TASK INSTRUCTIONS: Transcribe, without any alteration, only the lines that begin at the line containing "How do I perform: Suspend" and run to the last line below.

Stored records
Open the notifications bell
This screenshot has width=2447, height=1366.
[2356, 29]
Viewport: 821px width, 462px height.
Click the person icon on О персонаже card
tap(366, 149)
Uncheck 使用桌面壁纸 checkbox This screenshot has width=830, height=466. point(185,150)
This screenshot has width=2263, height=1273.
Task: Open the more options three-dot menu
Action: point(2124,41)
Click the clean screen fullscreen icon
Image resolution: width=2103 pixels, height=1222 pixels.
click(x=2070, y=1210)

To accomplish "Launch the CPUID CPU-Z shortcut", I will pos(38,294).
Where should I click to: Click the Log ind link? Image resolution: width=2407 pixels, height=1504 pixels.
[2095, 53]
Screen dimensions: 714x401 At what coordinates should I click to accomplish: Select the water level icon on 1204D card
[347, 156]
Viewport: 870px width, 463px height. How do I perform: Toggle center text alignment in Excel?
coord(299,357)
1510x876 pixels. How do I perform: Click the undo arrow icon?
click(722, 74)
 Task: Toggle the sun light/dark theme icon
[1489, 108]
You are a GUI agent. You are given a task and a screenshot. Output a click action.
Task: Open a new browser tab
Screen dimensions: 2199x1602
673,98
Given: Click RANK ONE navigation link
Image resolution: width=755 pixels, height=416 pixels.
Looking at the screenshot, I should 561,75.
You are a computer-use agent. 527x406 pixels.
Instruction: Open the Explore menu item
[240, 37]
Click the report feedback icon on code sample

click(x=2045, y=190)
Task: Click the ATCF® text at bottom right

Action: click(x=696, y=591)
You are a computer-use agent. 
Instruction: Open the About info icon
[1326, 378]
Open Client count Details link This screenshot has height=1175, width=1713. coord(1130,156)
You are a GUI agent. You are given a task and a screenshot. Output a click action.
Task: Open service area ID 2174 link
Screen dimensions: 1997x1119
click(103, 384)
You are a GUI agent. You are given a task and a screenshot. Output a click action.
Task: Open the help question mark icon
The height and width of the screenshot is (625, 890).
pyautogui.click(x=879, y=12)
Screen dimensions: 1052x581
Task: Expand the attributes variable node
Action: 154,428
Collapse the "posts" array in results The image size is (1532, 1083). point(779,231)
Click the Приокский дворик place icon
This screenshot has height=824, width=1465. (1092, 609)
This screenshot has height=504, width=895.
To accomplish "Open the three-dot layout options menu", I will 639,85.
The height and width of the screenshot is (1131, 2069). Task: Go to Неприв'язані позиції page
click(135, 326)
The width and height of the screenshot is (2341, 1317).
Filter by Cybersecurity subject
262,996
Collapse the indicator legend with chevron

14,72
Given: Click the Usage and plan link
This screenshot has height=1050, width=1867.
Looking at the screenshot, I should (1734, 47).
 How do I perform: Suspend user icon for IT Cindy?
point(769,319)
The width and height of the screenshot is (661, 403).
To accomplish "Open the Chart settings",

SOLUTION FOR THIS TASK:
 How do I perform: Suspend user icon for IT Cindy?
point(769,319)
The width and height of the screenshot is (661, 403).
To accomplish "Open the Chart settings",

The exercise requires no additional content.